As you can see it is quite involved. The good thing about the modular route is that it allows you to gradually build up the skills required to get your FATPL (Frozen Air Transport Pilots Licence). The bad thing is in recent years airlines seem to be showing a preference for Integrated students. There are some airlines who still hire modular (Ryanair, Jet2, Flybe, Thomas Cook) however a lot of airlines are launching their own integrated cadet courses with the 3 big training schools (CTC Aviation, CAE Oxford and FTE Jerez).
Now there are two types of integrated training. The FATPL training as detailed in the modular section (minus the PPL) and the newer MPL (Multi Crew Pilot Licence). The MPL is interesting because it is set up to take you to the deck of a multi crew aircraft for day 1. However the most important thing about it is, it is sponsored by an airline from day 1 and comes with a conditional job offer on competition. In the UK both EasyJet, Flybe and Virgin offer this type of training. Obviously for this reason competition is high and while the FATPL training is still good and the flight school will help you to find a job there are no guarantees at the end of it. The airline industry is a very expensive risk but when it pays of, it’s amazing.
Now don’t get me wrong modular training can and does work so I’m not making out it’s all doom and gloom because it isn’t. The MPL seems to be the best route at the moment due to the airline sponsoring you from day one.
If an MPL is not possible I would look at modular training due to the cost savings over a FATPL training course.
However all routes can and do lead to the cockpit and people from both paths are successful every year.
I hope that this is the flight training process explained.
This is a big question that every aspiring pilot must answer, just how to I afford to follow this dream. I recommend every pilot take a long hard look at the finances of doing this. Lets look at the main ways for financing flight training.
- Get the money from family – If you are in the position where a parent or family member can afford to give you the money to train, then this would be the best way. Paying cash and having no debt will be a massive bonus and will make the lower salary on offer less of an issue.

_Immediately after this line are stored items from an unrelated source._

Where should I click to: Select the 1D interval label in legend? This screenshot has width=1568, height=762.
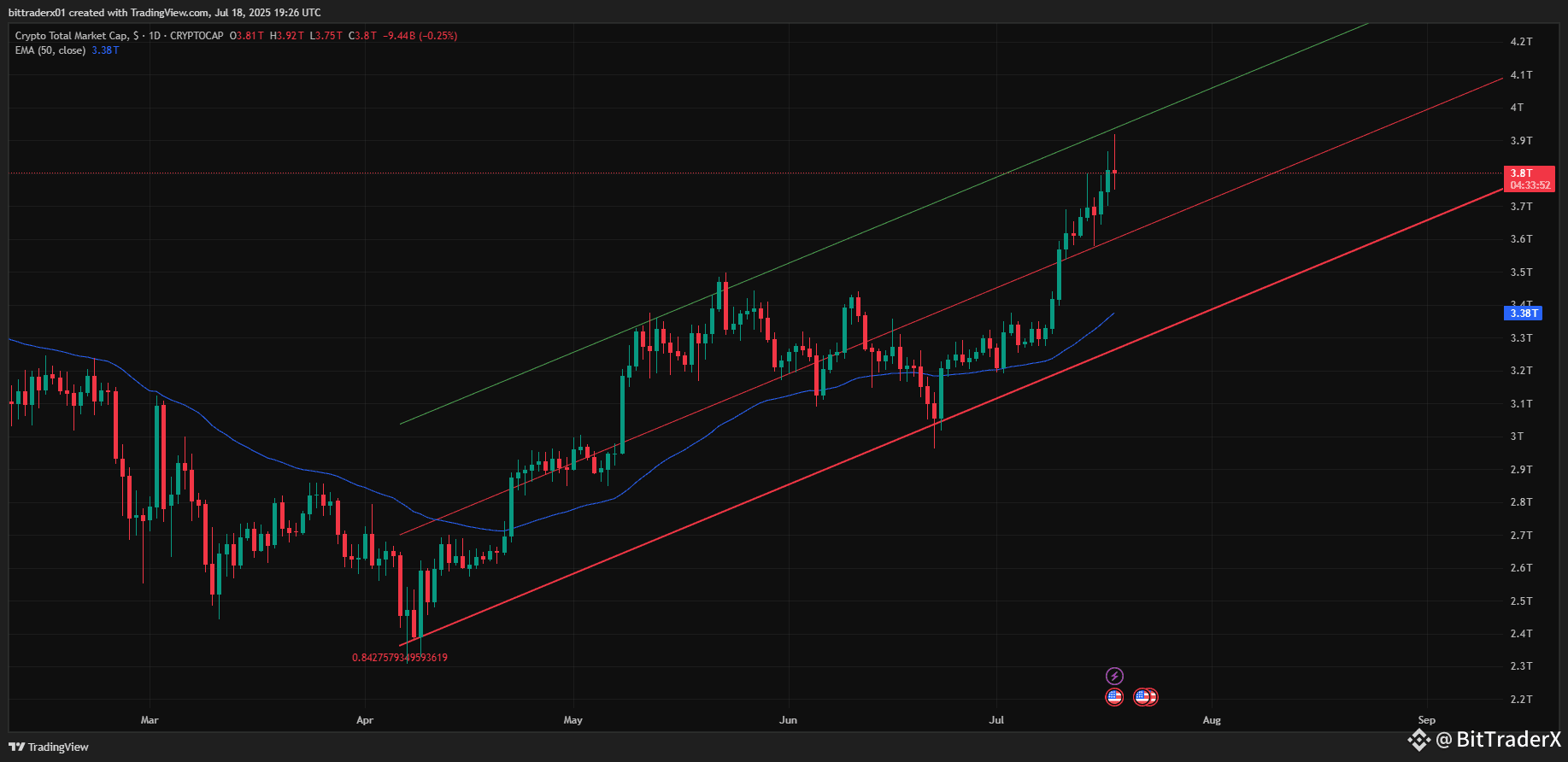pyautogui.click(x=155, y=36)
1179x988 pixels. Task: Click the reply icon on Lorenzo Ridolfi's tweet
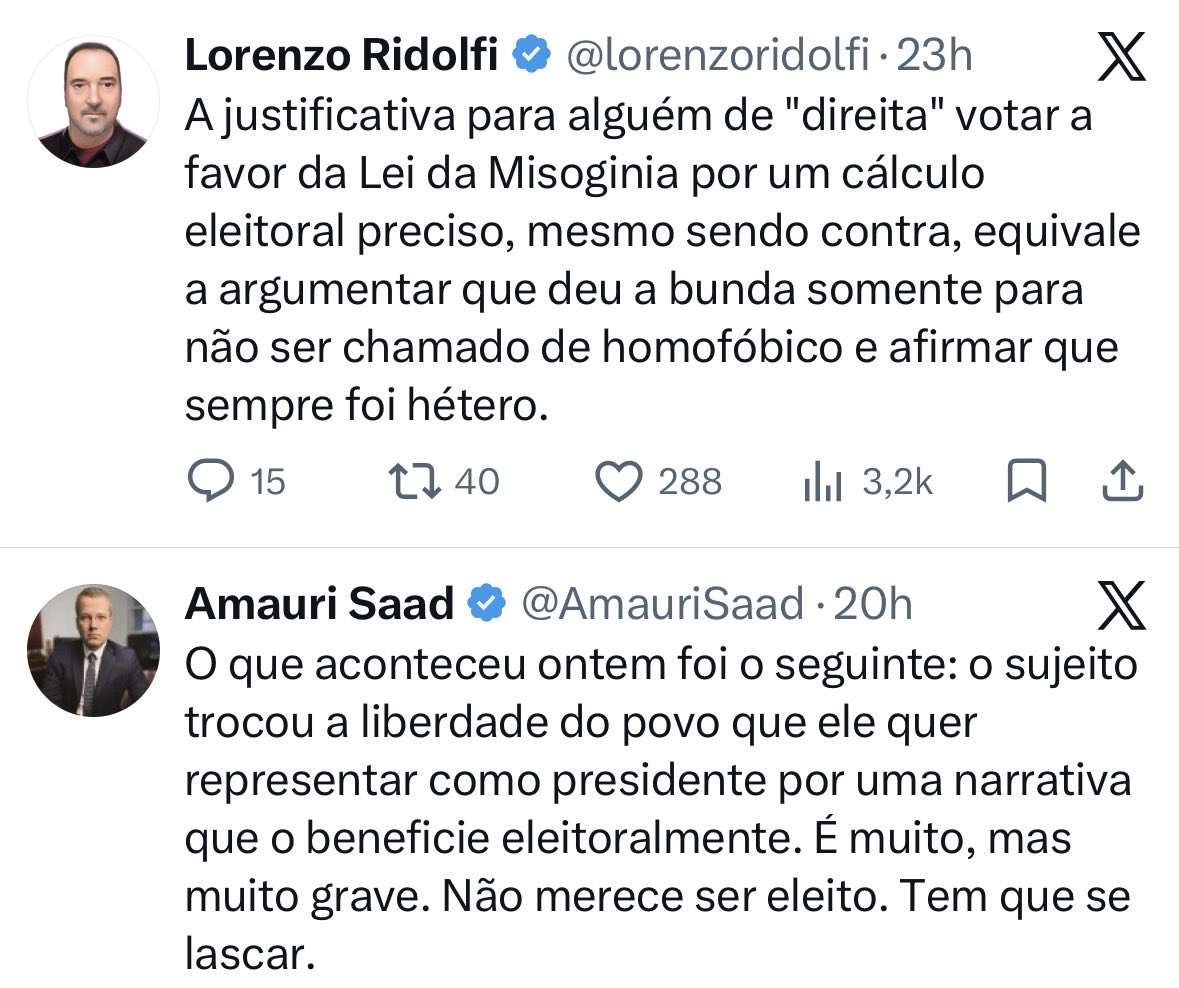point(210,482)
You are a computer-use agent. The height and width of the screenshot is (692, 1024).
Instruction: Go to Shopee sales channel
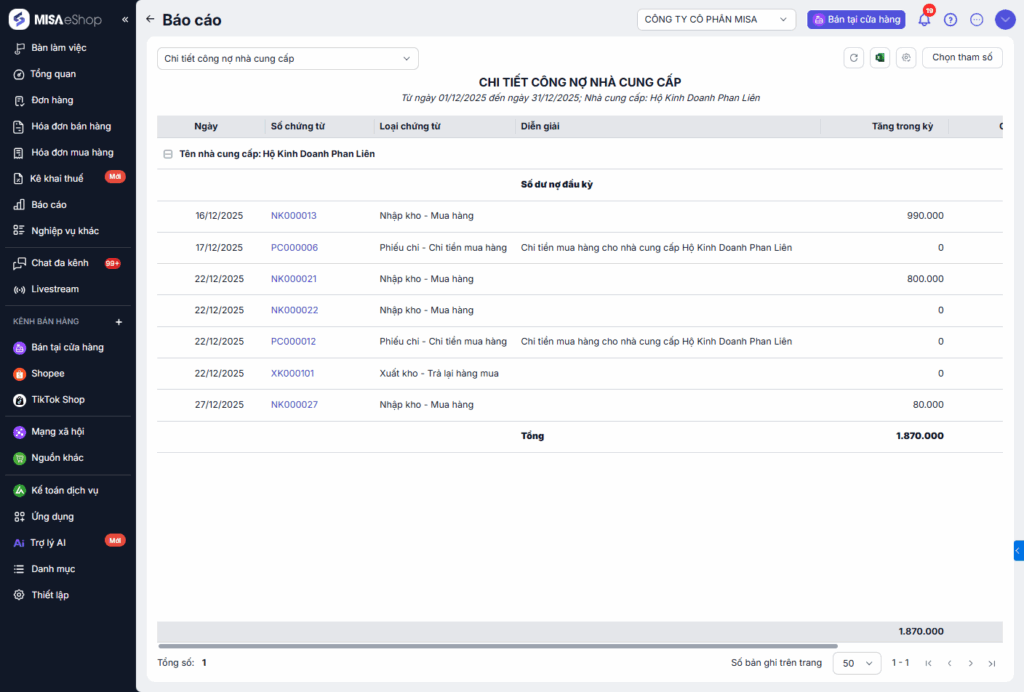(47, 373)
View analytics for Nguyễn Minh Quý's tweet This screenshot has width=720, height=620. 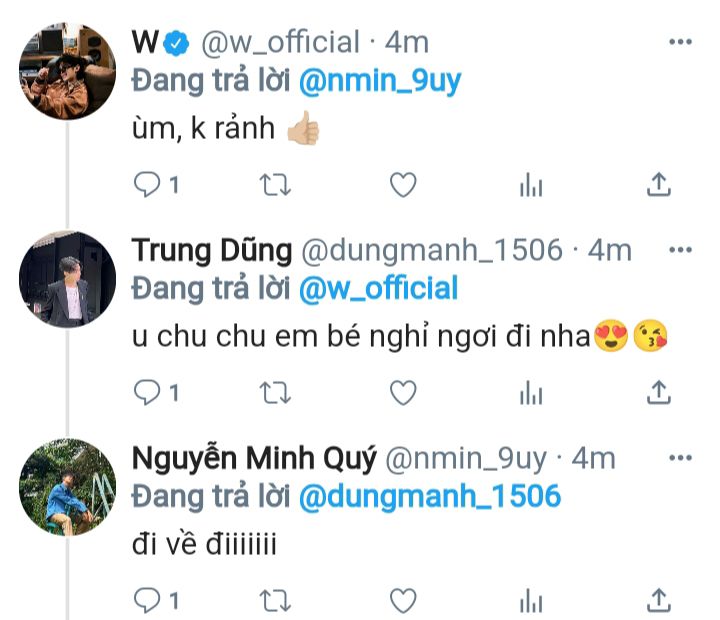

- Repaid sponsorship – unfortunately there are not many of these around, in fact the only ones I know of are the BA Future Pilot Programme and the Aer Lingus program. Competition is ridiculously high but you should of course apply to this. I believe this is the best way into the profession.
- Loan – This is the one that I really want to spend some time talking about. A popular way to fund the training with the big flight schools is a loan with BBVA. I think this is a horrible way for financing your flight training, let me tell you why.
You will take out a loan for around £100,000+ secured against either your, or your parents house. That should be first red flag, I will state it again. £100,000 loan secured against a house, you could make your parents homeless if you cannot afford to repay this.
The salary on offer does not allow you to comfortably service this loan and live a comfortable life. You will not have much spare money, you will have to live at home or even a bed sit / rent a room.
Currently we are at an all time low rate of 0.5% Bank of England interest rate. When I looked at this loan it was 3.0% apr PLUS the Bank of England interest rate. So the loan may be just about manageable now, what happens when the rates go up and the repayments get higher? Can you service this on a salary of £30,000? Not likely.
I understand the desire to fly is a strong one but please do not let your heart rule your head. This is not a good idea, at all.
- Go Modular – If you can get a job, live frugally and save, the modular route works very well. It allows you to pay as you go and add ratings bit by bit. Yes it is still expensive but it costs quite a bit less than integrated training (£40,000-£60,000). However please remember you may be required to fund a type rating (up to £25,000) on top of this.